> **TASK TO CARRY OUT**: Only those lines from the one with "Where should I" through the last line of the material belong in the answer, each repeated exactly.

== DATA EXTRACTS

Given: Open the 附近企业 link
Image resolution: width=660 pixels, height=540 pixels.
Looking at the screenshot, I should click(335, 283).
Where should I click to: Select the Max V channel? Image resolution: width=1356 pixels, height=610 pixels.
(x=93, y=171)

====

> **RESULT FOR THIS EXERCISE**:
Where should I click to: Select the Max V channel? Image resolution: width=1356 pixels, height=610 pixels.
(x=93, y=171)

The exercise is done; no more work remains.